Es verdad que hemos perdido nuestro territorio. El tratado de 1873, que reconocía la propiedad de las tierras que ocupábamos, no fue respetado. Muchos mayores dejaron de enseñar y practicar la cultura y la lengua para que sus hijos no fueran discriminados. De la mano de nuevas formas de explotación del campo desaparecieron innumerables variedades animales y vegetales. El aire, el suelo y el agua han sido contaminados y el Lof, o comunidad material e inmaterial, se ha visto afectado. La pérdida de los propios valores derivó en algunos casos en violencia, alcoholismo y promiscuidad.

Los “civilizados” intentan corromper a nuestra gente hasta volverla dependiente de todo tipo de flagelos. La idea del salvaje transmitida por la escuela hasta hace poco llena de vergüenza a mis hermanos. Al punto de que muchos niegan su ascendencia y sus apellidos. El cambio de alimentación derivó en enfermedades nuevas como la diabetes y tantas otras; antiguamente se comía el choique (ñandú) y el guanaco, que no tienen colesterol. Antes sólo se ingería fruta de estación y se realizaba mucha actividad física. Hoy la vida de mucha gente es sedentaria, está llena de hidratos de carbono, colesterol y triglicéridos. Ya sabemos el final de esa historia: la muerte temprana de tantas personas. Somos conscientes de estas realidades.

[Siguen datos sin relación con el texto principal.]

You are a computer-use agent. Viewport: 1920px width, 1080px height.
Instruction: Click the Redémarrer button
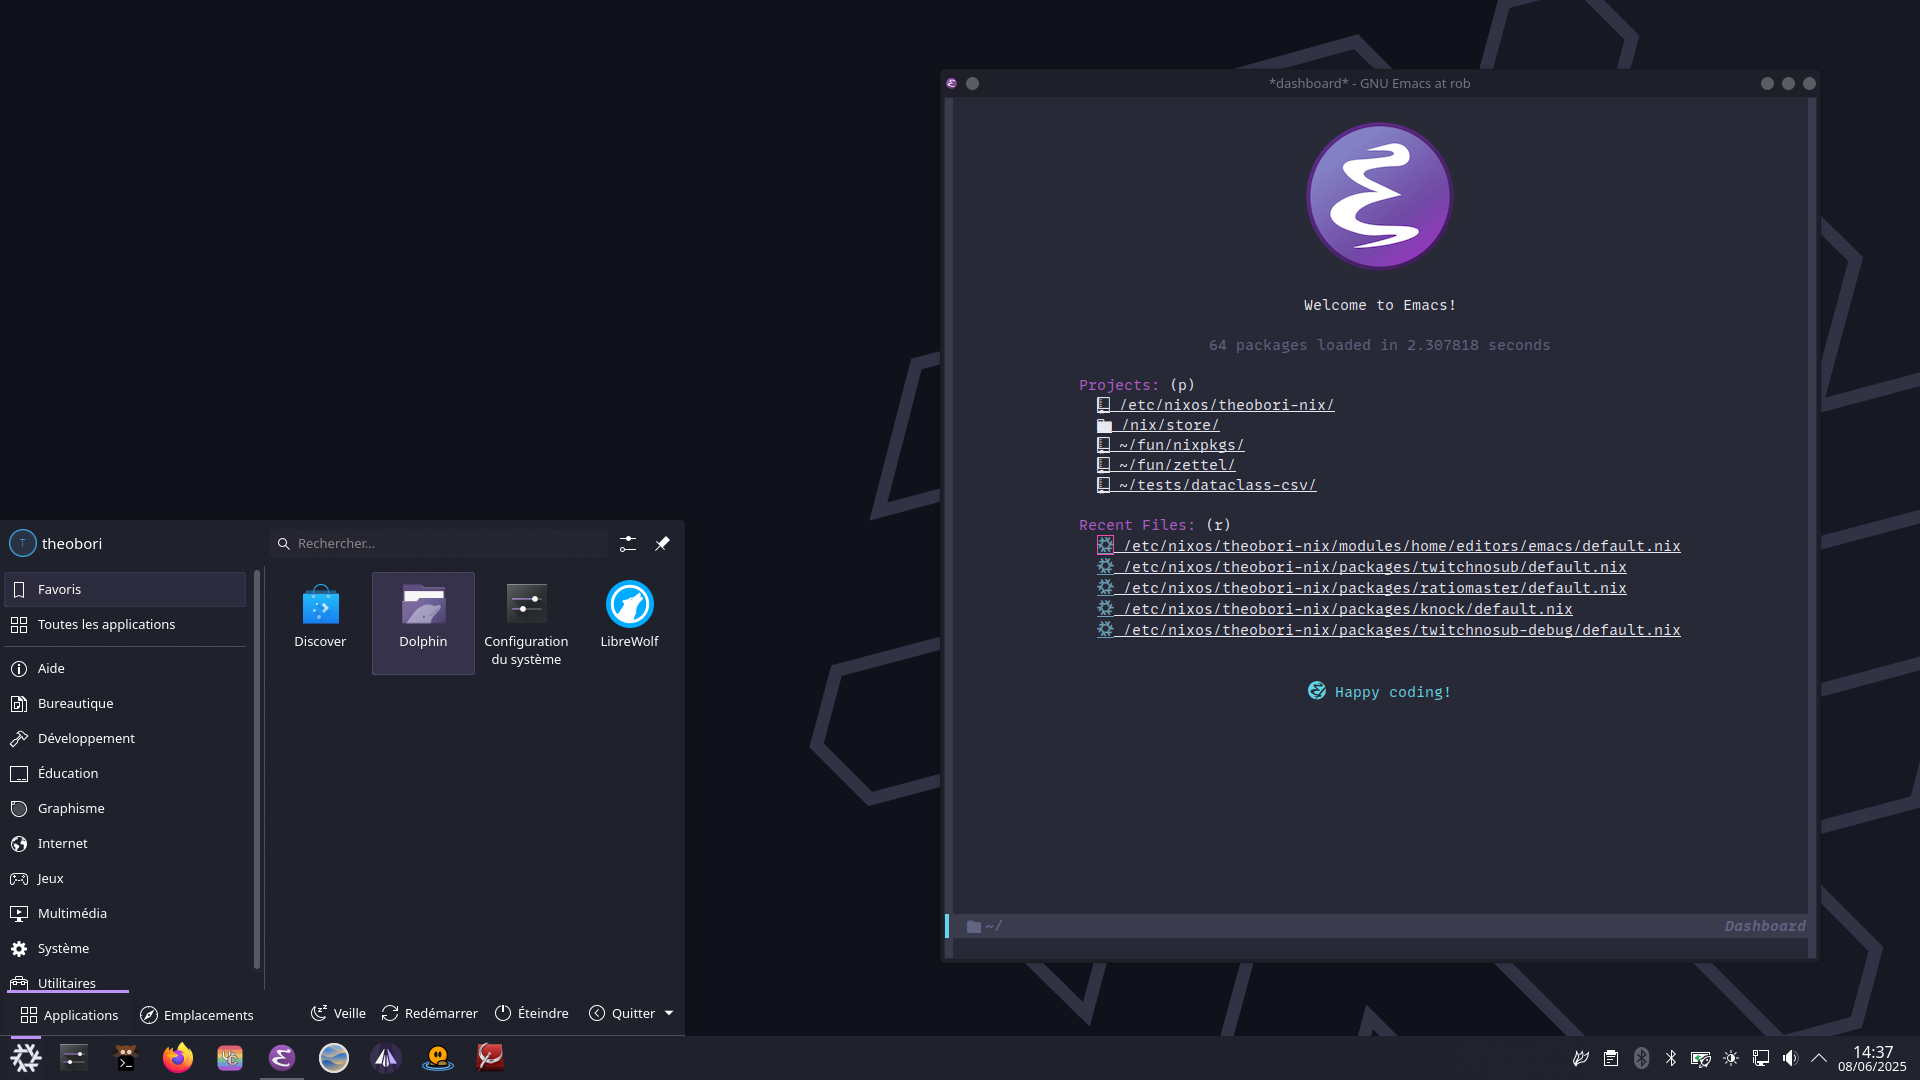click(430, 1013)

Pero hemos caminado mucho hacia nuestra esencia y hemos superado desgracia y dolor aprendiendo a vivir sin odio ni rencores, pacíficamente, dispuestos siempre a comenzar de nuevo en el mismo punto donde desaparecieron nuestros ancestros.

El camino que emprendí junto a mis hermanos indígenas en este regreso a las tierras ancestrales es irreversible. Sabemos que es largo, complicado, pero ni siquiera esa perspectiva nos desalienta. Algo que he aprendido de mis hermanos es una superadora noción del tiempo que los Pueblos de esta tierra tenían. A diferencia de la cultura occidental, el futuro está atrás y es desconocido; el presente es aquí y ahora y por lo tanto efímero y el pasado está adelante nuestro por lo cual nosotros caminamos hacia el pasado, hacia nuestros orígenes, hacia nuestra esencia.

*Luis Eduardo Pincén: Profesor de Ciencias Naturales, tataranieto del cacique Vicente Catrunao Pincén.